** Begin Text segment **

- From: Dael Jackson <daelcss@gmail.com>
- Date: Wed, 10 Jul 2024 19:27:03 -0400
- To: www-style@w3.org
=========================================
These are the official CSSWG minutes.
Unless you're correcting the minutes,
Please respond by starting a new thread
with an appropriate subject line.
=========================================
Media Queries
-------------
- RESOLVED: Put this proposal (
https://github.com/w3c/csswg-drafts/issues/6517#issuecomment-2032688406
)
into css-mediaqueries-5 (Issue #6517: Script control of
(prefers-*) queries)
- RESOLVED: Add lwarlow as an editor for mediaqueries-5
Anchor Position
---------------
- RESOLVED: Change inset-area back to position-area (Issue #10209:
Bikeshed name of `inset-area`)
CSS Grid/Masonry
----------------
- RESOLVED: Drop the next value of masonry auto flow (Issue #10232:
Drop next value of masonry-auto-flow)
- RESOLVED: Drop masonry-auto-flow (Issue #10231: merge
masonry-auto-flow into grid-auto-flow?)
CSS Lists
---------
- RESOLVED: Cursor property applies to ::marker pseudo (Issue #6203:
The `cursor` property should apply to `::marker`s)
===== FULL MEETING MINUTES ======
Agenda: https://lists.w3.org/Archives/Public/www-style/2024Jul/0002.html
Present:
Rachel Andrew
Kevin Babbitt
David Baron
Andreu Botella
Stephen Chenney
Keith Cirkel
Emilio Cobos Álvarez
Yehonatan Daniv
Elika Etemad
Robert Flack
Brian Kardell
Brad Kemper
Jonathan Kew
Roman Komarov
David Leininger
Vladimir Levin
Chris Lilley
Alison Maher
Romain Menke
Khushal Sagar
Jen Simmons
Alan Stearns
Brandon Stewart
Miriam Suzanne
Lea Verou
Luke Warlow
Jason Williams
Regrets:
Oriol Brufau
Eric Meyer
Bramus Van Damme
Chairs: astearns & Rossen
Scribe: flackr
astearns: Any changes to the agenda?

** End Text segment **

_Set task 1_
Answer these questions from the CSSWG minutes:
(a) What did the group resolve to change inset-area back to?
(b) Who served as scribe for the meeting?
(c) Who was added as an editor for mediaqueries-5?
The CSSWG minutes above have no connection to the entries that follow.

** Begin Extracted information **

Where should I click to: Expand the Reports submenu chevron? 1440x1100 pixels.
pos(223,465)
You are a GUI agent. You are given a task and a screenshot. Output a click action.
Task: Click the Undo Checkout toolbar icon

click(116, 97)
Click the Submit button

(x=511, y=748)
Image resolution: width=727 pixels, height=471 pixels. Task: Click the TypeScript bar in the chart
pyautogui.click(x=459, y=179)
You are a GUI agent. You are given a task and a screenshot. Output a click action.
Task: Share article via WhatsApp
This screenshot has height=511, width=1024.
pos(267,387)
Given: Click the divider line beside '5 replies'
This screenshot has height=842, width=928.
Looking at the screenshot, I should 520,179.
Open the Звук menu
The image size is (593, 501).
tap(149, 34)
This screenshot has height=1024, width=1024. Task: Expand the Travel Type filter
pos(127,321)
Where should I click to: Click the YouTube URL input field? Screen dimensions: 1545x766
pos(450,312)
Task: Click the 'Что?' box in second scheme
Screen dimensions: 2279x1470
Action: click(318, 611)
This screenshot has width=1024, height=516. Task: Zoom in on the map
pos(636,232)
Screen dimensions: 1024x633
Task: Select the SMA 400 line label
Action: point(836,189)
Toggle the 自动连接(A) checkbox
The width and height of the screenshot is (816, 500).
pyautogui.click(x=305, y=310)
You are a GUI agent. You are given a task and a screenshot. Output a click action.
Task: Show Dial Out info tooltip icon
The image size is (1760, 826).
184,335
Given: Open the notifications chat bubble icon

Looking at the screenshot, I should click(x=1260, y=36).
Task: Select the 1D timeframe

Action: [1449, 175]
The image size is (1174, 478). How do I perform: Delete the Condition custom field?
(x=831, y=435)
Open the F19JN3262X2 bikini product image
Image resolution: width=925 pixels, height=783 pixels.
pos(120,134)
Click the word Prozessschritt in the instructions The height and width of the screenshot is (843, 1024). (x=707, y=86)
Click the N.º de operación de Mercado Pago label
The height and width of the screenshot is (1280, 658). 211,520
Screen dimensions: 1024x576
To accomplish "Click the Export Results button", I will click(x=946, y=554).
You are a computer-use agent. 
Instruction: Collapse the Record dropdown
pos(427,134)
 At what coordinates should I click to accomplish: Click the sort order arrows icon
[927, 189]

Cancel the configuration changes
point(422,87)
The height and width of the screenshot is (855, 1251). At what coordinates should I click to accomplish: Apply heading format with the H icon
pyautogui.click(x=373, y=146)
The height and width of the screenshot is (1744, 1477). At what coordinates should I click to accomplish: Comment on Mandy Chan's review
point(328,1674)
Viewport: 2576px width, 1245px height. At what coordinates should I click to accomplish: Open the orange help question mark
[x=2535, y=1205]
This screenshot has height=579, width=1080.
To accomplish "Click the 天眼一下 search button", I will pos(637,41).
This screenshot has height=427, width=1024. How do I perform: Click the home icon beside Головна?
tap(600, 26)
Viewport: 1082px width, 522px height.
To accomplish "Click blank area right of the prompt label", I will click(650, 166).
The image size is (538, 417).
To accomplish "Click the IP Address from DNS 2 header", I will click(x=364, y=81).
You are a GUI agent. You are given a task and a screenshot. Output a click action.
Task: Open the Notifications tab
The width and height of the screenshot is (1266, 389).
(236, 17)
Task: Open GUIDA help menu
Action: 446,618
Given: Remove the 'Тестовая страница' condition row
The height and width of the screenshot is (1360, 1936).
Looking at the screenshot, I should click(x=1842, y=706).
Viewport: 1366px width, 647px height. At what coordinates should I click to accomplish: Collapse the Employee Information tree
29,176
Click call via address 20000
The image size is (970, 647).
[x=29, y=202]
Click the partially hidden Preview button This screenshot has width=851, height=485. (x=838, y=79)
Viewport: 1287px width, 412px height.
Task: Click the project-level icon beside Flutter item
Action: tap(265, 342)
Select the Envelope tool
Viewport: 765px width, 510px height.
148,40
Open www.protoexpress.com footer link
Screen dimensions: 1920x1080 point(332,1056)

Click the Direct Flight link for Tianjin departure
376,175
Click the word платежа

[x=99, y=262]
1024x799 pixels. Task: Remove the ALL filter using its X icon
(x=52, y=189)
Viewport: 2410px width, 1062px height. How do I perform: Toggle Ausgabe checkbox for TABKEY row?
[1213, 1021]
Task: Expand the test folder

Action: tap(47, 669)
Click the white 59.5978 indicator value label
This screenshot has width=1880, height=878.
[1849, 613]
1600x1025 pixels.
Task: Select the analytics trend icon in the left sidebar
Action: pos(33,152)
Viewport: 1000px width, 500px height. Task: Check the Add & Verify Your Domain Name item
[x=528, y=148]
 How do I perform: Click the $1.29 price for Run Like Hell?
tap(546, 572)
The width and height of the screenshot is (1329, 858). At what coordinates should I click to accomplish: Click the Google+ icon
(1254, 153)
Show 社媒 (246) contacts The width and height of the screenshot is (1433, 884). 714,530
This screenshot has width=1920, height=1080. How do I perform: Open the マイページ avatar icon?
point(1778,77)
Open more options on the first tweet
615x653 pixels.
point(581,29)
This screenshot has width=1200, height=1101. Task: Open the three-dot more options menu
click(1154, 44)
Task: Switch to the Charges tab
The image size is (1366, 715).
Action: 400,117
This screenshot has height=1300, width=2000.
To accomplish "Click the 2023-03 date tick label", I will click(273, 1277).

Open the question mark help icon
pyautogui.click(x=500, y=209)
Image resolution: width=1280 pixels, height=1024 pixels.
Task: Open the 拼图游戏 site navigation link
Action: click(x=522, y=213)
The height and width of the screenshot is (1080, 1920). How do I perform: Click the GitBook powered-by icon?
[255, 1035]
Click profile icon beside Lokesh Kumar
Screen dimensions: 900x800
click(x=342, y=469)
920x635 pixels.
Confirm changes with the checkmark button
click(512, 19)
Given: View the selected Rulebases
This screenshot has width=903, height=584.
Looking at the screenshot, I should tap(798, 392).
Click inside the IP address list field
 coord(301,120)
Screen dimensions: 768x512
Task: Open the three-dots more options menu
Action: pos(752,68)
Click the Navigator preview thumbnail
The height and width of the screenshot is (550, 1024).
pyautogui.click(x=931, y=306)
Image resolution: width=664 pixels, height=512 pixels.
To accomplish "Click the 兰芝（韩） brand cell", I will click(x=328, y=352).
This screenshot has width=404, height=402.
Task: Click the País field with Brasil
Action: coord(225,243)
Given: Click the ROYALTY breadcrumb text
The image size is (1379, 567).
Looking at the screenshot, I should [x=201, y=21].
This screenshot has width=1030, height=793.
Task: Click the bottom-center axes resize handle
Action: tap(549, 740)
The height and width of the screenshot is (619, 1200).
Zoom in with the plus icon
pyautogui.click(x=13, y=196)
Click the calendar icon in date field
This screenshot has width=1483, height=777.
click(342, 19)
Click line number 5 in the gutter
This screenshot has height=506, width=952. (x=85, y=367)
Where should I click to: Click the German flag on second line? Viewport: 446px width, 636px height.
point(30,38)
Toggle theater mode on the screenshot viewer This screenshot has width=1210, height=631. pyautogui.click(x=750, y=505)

** End Extracted information **

_Set task 2_
Retype the stretch of entries from the first entry through the line containing "pyautogui.click(x=305, y=310)".

_Correct output 1_
(a) position-area
(b) flackr
(c) lwarlow

_Correct output 2_
Where should I click to: Expand the Reports submenu chevron? 1440x1100 pixels.
pos(223,465)
You are a GUI agent. You are given a task and a screenshot. Output a click action.
Task: Click the Undo Checkout toolbar icon

click(116, 97)
Click the Submit button

(x=511, y=748)
Image resolution: width=727 pixels, height=471 pixels. Task: Click the TypeScript bar in the chart
pyautogui.click(x=459, y=179)
You are a GUI agent. You are given a task and a screenshot. Output a click action.
Task: Share article via WhatsApp
This screenshot has height=511, width=1024.
pos(267,387)
Given: Click the divider line beside '5 replies'
This screenshot has height=842, width=928.
Looking at the screenshot, I should 520,179.
Open the Звук menu
The image size is (593, 501).
tap(149, 34)
This screenshot has height=1024, width=1024. Task: Expand the Travel Type filter
pos(127,321)
Where should I click to: Click the YouTube URL input field? Screen dimensions: 1545x766
pos(450,312)
Task: Click the 'Что?' box in second scheme
Screen dimensions: 2279x1470
Action: click(318, 611)
This screenshot has width=1024, height=516. Task: Zoom in on the map
pos(636,232)
Screen dimensions: 1024x633
Task: Select the SMA 400 line label
Action: point(836,189)
Toggle the 自动连接(A) checkbox
The width and height of the screenshot is (816, 500).
pyautogui.click(x=305, y=310)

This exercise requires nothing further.